## Your instructions
Please copy, word for word, the line holding "Click the search magnifier icon" and each line that follows it through the end of the entries, omitting any pictures.

## Provided records

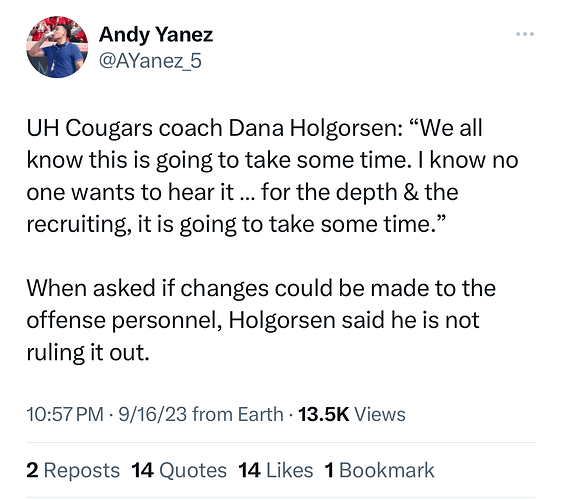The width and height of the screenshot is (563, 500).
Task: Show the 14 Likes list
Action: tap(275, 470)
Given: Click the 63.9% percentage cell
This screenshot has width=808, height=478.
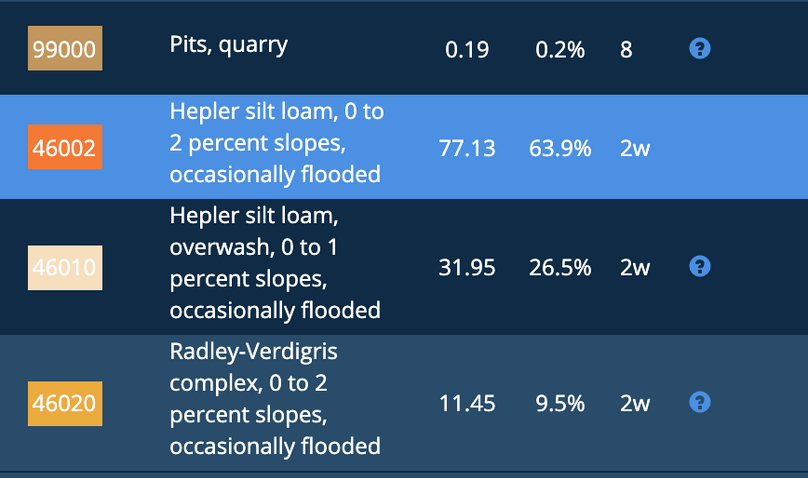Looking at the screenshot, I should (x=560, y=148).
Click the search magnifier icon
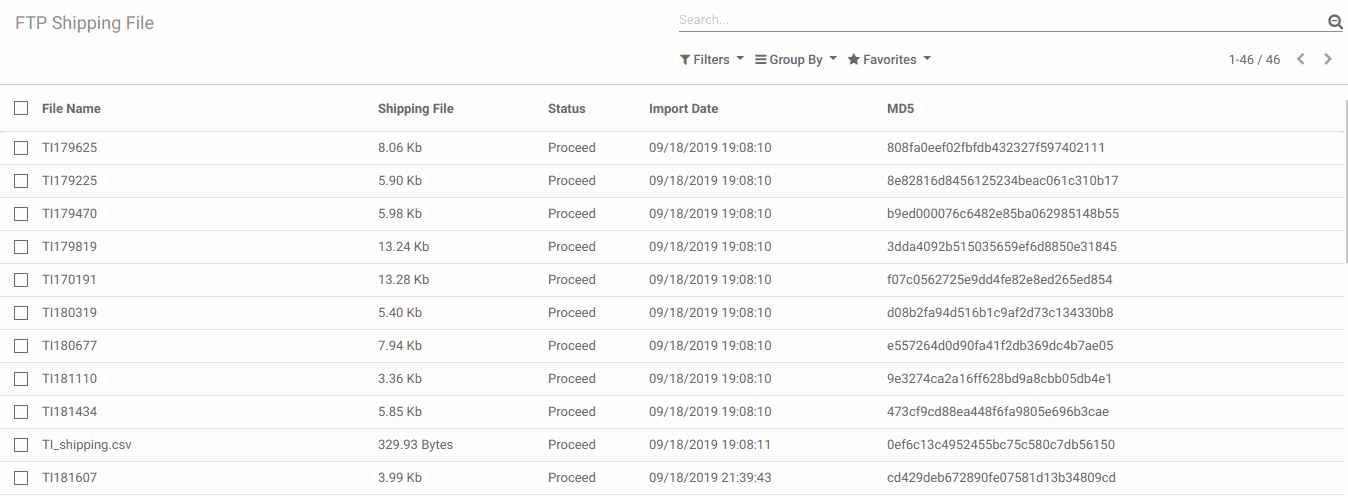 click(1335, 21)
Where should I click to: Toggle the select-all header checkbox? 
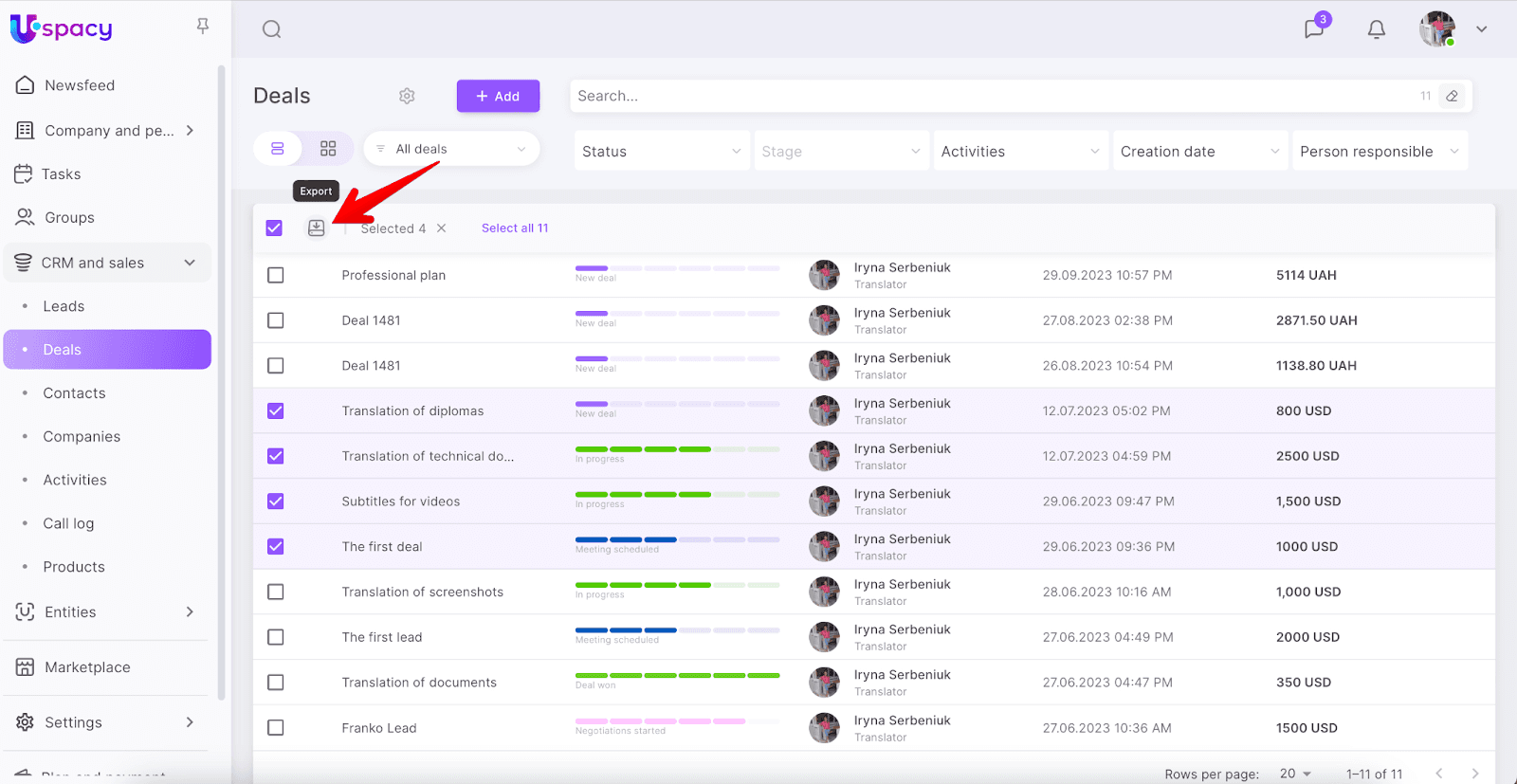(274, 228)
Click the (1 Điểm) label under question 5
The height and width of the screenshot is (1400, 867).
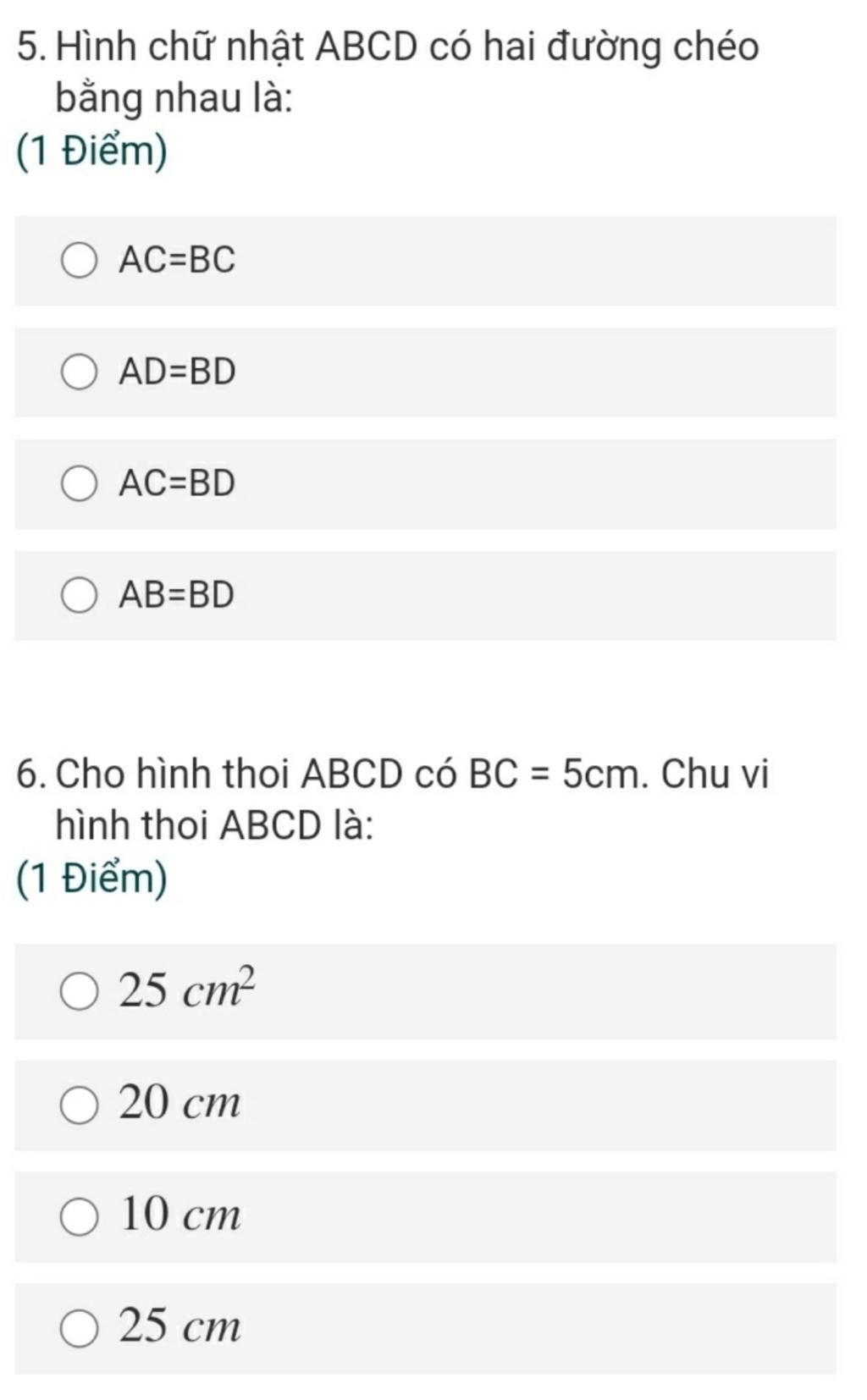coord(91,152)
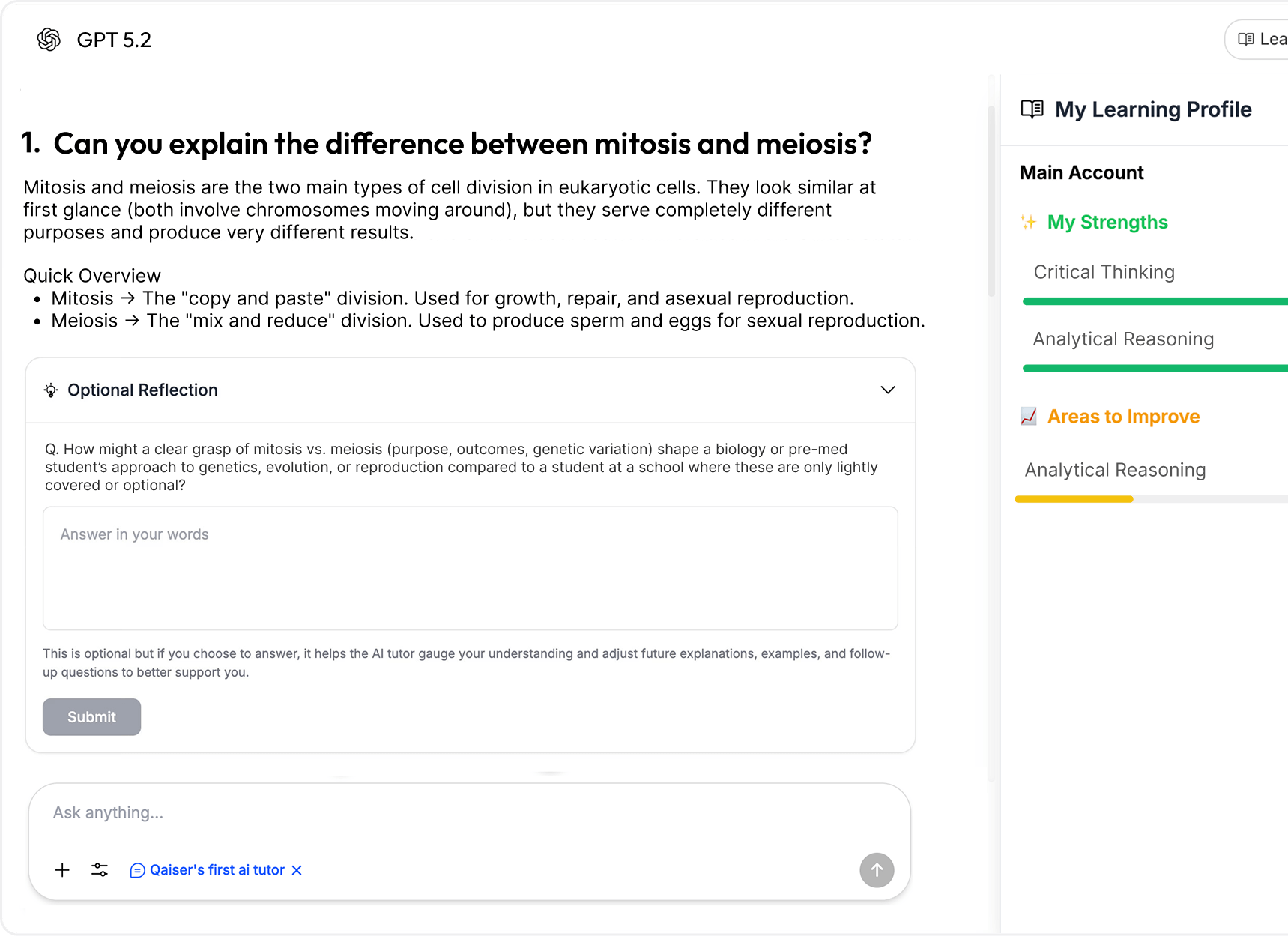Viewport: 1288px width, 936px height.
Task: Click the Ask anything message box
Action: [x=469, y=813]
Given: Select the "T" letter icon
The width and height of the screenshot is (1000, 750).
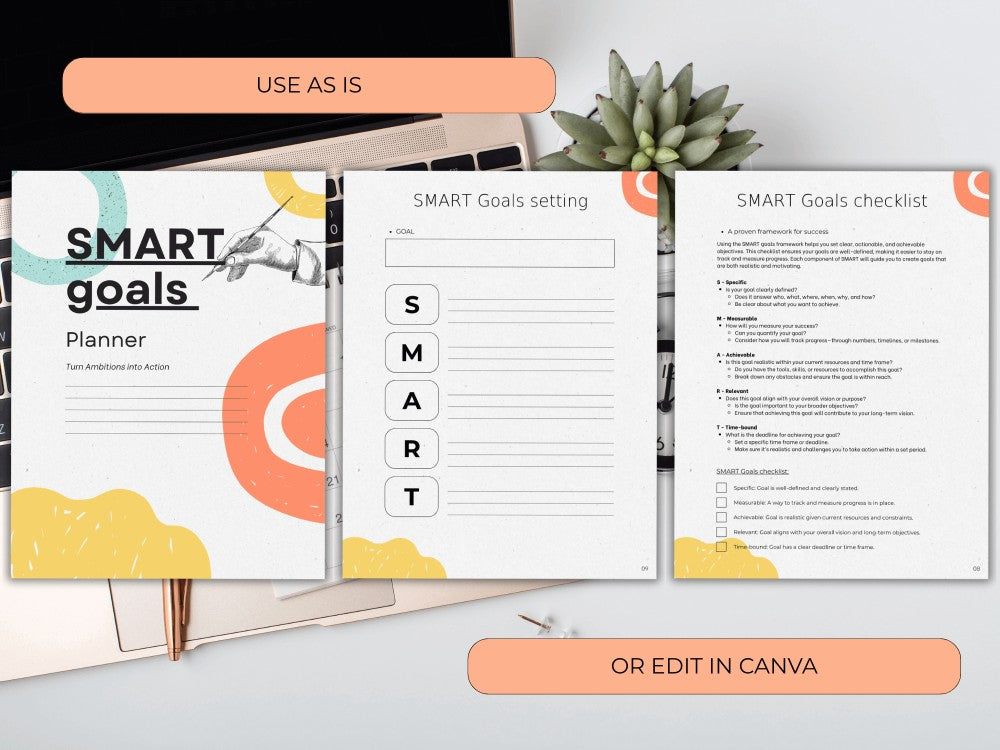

## Result
Click the search magnifier icon
 click(1335, 21)
Where should I click to: Toggle the select-all header checkbox? 
(274, 228)
Click the (1 Điểm) label under question 5
The height and width of the screenshot is (1400, 867).
coord(91,152)
Viewport: 1288px width, 936px height.
Task: Click the Ask anything message box
Action: [x=469, y=813]
Given: Select the "T" letter icon
The width and height of the screenshot is (1000, 750).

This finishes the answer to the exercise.